Enfin, il est possible que cette résignation collective explique pourquoi les deux seuls partis qui, en toute objectivité, portent un véritable projet de société, le Parti québécois et Québec solidaire, stagnent si bas dans nos tristes sondages. Comme le disait Bernard Drainville de l’indépendance, les Québécois « sont ailleurs ». Mais depuis quand, dans une nation vigoureuse tournée vers l’avenir, la politique se réduit-elle à suivre indolemment la carence de rêve d’une majorité repue de ses présents ?

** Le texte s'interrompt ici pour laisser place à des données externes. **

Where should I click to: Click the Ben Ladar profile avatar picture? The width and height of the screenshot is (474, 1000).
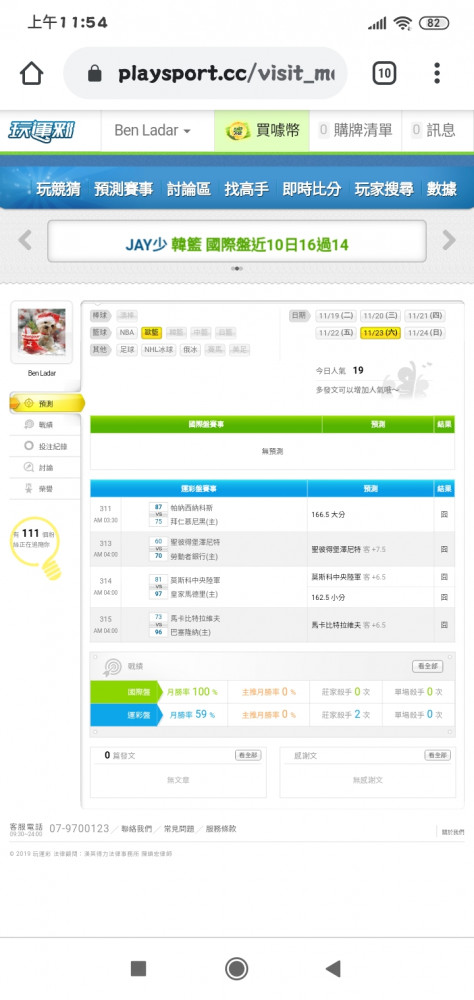pos(41,332)
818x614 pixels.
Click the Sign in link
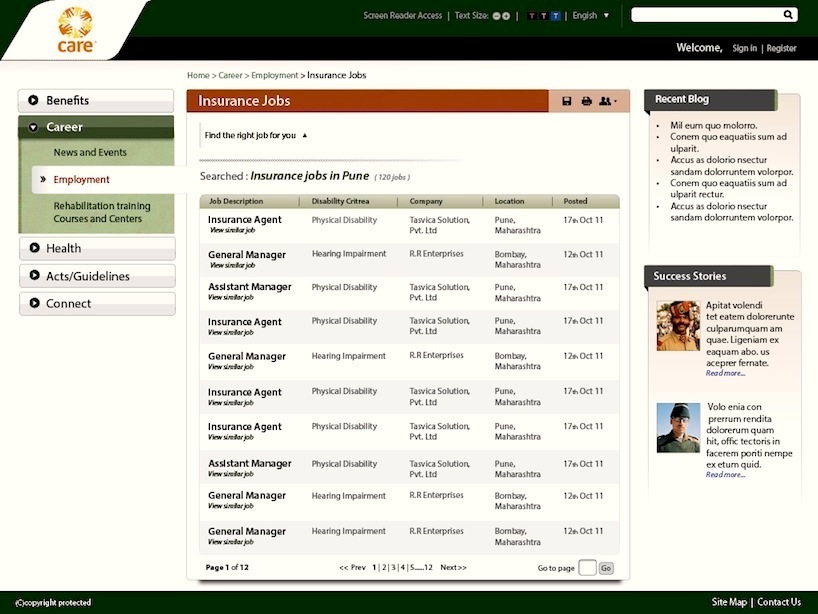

Né trois ans à peine après l’échec du référendum de 1995, comme bien des membres de ma génération, je n’ai jamais connu qu’un Québec fatigué et morose. Certes, on m’a parlé à l’école de la Révolution tranquille, mais je n’ai jamais vécu cette grande effervescence des possibles et des rêves qui, dit-on, avait cours alors. Si une génération devait être résignée, ce devrait bien être la mienne. Et pourtant !

Mais vous qui avez vécu et avez porté cette place à la magie nouvelle, comment justifiez-vous de vous satisfaire en masse aujourd’hui d’une fierté résignée ? La Grande Noirceur était-elle donc si confortable que, saisis de vertige devant l’ampleur de la tâche que vous aviez inaugurée, vous courriez vous réfugier dans les bras d’un premier ministre vous promettant, à coups de chèques criards, que tout ira bien si seulement vous votez du bon côté ? Où est-elle, cette audace qui vous rendrait si fiers ?

Le 3 octobre, durant une campagne qui s’annoncera farouche, souhaitons au moins que les Québécois aient un petit peu de mémoire.